Confindustria e il Decreto dignità

Per capire quali forze comandano  veramente nel Parlamento italiano è più che sufficiente, anzi, emblematico, quello che è avvenuto a proposito del cosiddetto Decreto dignità. 

Correva l’a.D. 2018, quando un decreto, fortemente voluto da una forza che si è dichiarata sin dal suo apparire come “antisistema”, stabilì in uno dei suoi articoli che la stipula di un contratto di lavoro a tempo determinato “a-causale”, poteva avvenire solo per un periodo di durata non superiore ai 12 mesi. Trascorso questo periodo i contratti si sarebbero trasformati in contratti a tempo indeterminato.
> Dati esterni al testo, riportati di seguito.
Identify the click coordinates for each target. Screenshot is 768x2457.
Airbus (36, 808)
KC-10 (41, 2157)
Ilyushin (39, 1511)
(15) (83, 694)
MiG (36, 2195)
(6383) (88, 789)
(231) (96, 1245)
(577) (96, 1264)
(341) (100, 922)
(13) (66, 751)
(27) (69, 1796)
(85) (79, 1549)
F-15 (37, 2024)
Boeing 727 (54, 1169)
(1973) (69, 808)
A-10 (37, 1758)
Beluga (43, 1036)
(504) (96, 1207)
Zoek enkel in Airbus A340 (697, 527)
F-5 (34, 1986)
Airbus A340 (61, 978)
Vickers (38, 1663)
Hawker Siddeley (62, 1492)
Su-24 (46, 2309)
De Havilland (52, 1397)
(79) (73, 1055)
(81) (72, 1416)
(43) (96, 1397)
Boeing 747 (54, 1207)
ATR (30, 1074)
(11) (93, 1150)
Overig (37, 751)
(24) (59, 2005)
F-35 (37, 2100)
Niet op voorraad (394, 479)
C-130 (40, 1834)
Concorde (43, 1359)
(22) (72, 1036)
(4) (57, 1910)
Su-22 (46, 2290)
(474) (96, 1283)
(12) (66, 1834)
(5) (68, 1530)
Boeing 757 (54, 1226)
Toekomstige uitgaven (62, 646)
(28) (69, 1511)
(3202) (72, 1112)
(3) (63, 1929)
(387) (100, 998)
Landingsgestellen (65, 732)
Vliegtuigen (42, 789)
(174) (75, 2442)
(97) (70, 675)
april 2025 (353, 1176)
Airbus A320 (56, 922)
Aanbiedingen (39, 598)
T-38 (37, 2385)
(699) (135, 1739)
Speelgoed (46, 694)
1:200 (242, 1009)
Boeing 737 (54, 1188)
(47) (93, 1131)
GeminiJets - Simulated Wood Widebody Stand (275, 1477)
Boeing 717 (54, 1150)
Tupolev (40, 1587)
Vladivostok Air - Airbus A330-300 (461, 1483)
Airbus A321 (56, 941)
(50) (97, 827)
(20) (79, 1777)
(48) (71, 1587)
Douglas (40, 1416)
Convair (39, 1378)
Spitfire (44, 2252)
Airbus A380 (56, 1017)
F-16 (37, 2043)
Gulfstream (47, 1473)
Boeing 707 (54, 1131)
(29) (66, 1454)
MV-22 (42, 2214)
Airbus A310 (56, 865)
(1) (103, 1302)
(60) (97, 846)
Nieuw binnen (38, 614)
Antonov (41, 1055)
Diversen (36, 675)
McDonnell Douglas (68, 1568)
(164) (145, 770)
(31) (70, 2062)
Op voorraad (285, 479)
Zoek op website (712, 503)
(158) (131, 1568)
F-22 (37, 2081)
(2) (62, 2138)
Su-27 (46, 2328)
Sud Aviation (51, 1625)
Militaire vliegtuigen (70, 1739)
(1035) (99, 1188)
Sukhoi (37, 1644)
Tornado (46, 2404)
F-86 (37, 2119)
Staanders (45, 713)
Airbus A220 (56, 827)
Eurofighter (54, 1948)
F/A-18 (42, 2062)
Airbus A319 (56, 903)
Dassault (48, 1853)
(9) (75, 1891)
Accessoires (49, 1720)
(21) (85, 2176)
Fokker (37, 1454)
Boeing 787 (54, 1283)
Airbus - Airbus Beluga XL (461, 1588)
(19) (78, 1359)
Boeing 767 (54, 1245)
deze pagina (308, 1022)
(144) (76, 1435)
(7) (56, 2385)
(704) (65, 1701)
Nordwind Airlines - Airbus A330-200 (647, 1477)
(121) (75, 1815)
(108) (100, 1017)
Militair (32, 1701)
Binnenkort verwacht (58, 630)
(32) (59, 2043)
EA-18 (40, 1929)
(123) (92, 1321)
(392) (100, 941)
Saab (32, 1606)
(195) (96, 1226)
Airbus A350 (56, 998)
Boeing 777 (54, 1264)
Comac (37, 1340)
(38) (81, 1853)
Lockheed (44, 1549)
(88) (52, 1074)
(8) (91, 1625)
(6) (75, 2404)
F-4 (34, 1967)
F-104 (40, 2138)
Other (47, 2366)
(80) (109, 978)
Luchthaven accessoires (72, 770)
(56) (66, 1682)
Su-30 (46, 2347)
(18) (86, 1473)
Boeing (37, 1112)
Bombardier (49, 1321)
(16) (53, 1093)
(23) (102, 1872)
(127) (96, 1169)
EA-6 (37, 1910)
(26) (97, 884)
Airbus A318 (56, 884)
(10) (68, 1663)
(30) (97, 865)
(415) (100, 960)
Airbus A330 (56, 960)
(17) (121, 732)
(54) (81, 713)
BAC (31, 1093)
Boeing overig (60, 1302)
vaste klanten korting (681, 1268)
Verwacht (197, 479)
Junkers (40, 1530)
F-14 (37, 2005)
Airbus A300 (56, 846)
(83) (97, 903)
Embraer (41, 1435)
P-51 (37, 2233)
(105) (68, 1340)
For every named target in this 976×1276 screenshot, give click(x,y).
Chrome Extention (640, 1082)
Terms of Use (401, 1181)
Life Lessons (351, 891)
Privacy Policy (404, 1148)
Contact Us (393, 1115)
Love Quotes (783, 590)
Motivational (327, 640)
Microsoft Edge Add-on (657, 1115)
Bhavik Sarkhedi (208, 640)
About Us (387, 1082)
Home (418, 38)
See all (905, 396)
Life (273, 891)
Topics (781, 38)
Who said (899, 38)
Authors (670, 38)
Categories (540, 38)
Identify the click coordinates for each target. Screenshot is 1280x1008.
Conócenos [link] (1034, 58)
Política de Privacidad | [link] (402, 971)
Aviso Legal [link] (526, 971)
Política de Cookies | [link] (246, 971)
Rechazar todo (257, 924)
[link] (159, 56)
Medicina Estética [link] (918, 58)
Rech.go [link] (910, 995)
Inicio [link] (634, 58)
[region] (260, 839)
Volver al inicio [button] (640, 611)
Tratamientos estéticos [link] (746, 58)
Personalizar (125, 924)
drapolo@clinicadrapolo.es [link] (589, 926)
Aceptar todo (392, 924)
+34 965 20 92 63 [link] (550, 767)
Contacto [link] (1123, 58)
Che colpo, ragazzi! 

Esattamente tre anni dopo, d’accordo anche M5S e Liberi e Uguali, con il ritorno  alla liberalizzazione dei contratti a termine, grazie ad un emendamento voluto da PD, Lega, FI  e FdI, e fortemente richiesto da Confindustria, appare abbastanza chiaro che in Italia la stagione dei cambiamenti favorevoli ai lavoratori non possa durare molto. Alla fine prevale sempre la volontà confindustriale e dei suoi servi in Parlamento di “normalizzare” il paese, ovvero di eliminare tutte quelle clausole che impediscono ai padroni di fare il bello e il cattivo tempo. Le cose solitamente vanno così: si permette a qualche forza politica di giocare per un po’, poi il proprietario del pallone, nella fattispecie Confindustria, quando sta perdendo la partita si porta via il pallone, sancendo la fine del gioco. E si rinnova la classica frase di De Gaulle che con un “la ricreazione è finita”  pose fine al Maggio francese. Giocate pure, sembrano dire le élite economico-finanziarie, poi quando il gioco si fa duro sappiate che i duri siamo noi padroni, che abbiamo grandi risorse, come un Parlamento sensibile alle leggi del profitto e una stampa volontariamente serva, controllata da gruppi editoriali che ci devono molto. 

Sappiate pure che al momento opportuno smantelleremo tutto quello che intralcia la realizzazione dei nostri profitti! Ricordatevi sempre quello che è successo alla sanità e alla scuola. Vi servano da monito leggi come il Jobs Act con il quale abbiamo messo in riga anche i sindacati, che si sono bevuti la storiella che eliminando lacci  e lacciuoli per le imprese si favorisce l’occupazione. 

E quand’anche ci capitasse di distrarci, ci pensa sempre quella paura fottuta di perdere lo scranno in Parlamento, soprattutto oggi che i posti a sedere si sono ridotti, che convince anche i più duri e puri a fare patti anche col diavolo!